Whiskey barrels offer a host of planting options in the home landscape. Barrels served as one of the first types of container gardens used in the landscape, adding a rustic look to any garden setting. Gardeners use barrels in a variety of ways since the large amount of container space allows plenty of room for deep-rooted plants. Barrel planting ideas include a host of different options for planting combinations as well as positioning of the whiskey barrel.
Tipped Whiskey Barrel
No written gardening law states that a whiskey barrel must be placed upright in the home landscape. Dig a flat area in the garden soil to accommodate the width of the side of the barrel. Retain the soil removed from the site. Tip the barrel onto its side into the indentation. Mound soil around the base of the tipped barrel for stabilization. Fill the pot halfway with potting soil mixture, allowing some to flow out into the garden. Plant away with any combination of flowers or herbs that appeal to your landscape design. Annuals provide an inside profusion of color to accent the barrel. Perennial groundcovers will fill the barrel with beautiful foliage. Make sure to select plants suitable for the sunlight availability in the area.
Perennial Sunken Garden
The sheer weight of a barrel requires the gardener to find a permanent location for this container garden. Installing the barrel into the planting bed adds vertical height to the garden and an interesting focal point as well. Excavate the soil out of a circular area the size of the barrel base to a depth of 4 to 6 inches. Set the barrel into the hole and rotate it slightly to level the planter. Fill the planter halfway with shredded mulch to save money on expensive potting soil. Add a perennial flowering shrub, day lilies or a blend of perennial plants to create an oasis of color in the garden. Most perennials will survive the cold winter months planted in a sunken container.

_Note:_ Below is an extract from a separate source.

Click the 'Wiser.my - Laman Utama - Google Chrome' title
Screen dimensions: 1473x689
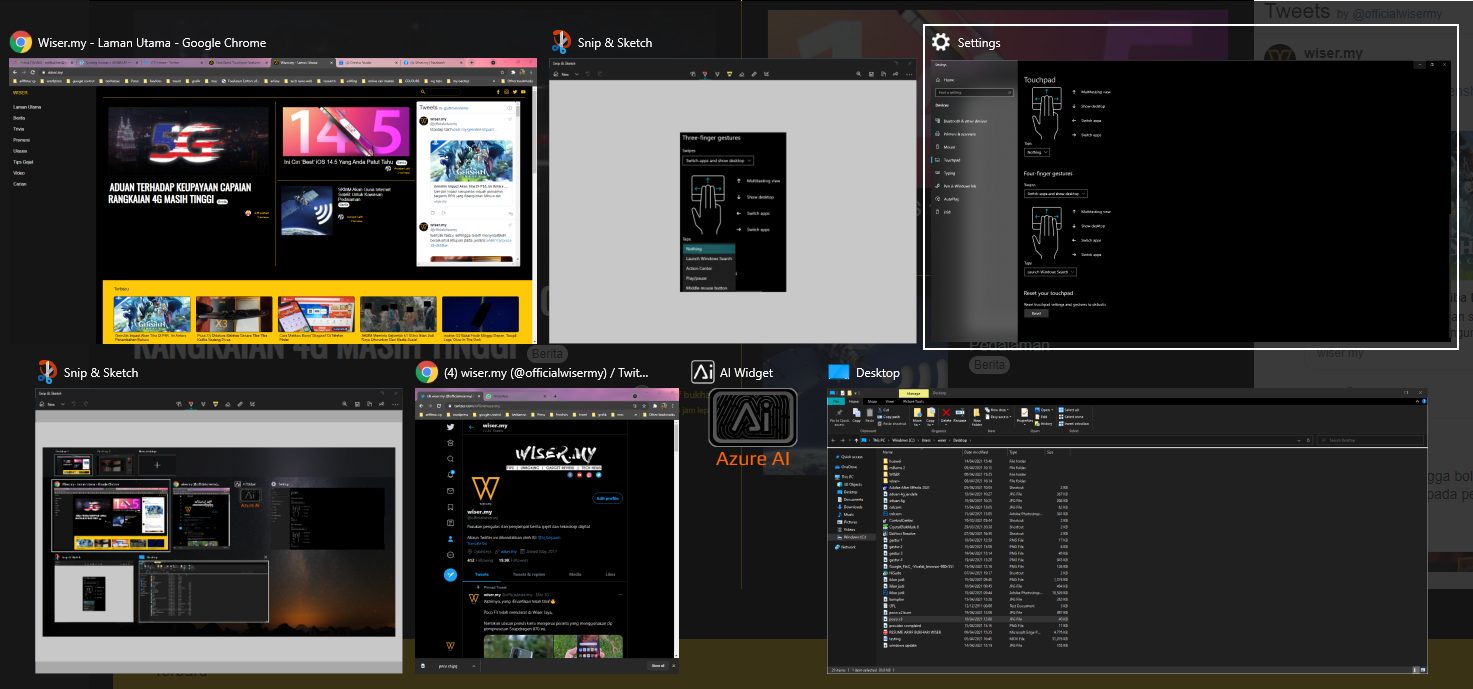(x=152, y=43)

Barrels may be one of the larger available garden containers. Capitalize on the available space by planting a profusion of flowering annuals in the barrel. Have someone help lift the barrel onto a rolling drainage tray. Add a layer of crushed aluminum cans or mulch to use up some of the excessive room in the planter and pour potting soil on top of the cans. Select a mixture of annuals with trailing growth habits as well as some taller plants. Don't forget the concepts of choosing textured leaves as well as height to give the barrel garden even more interest.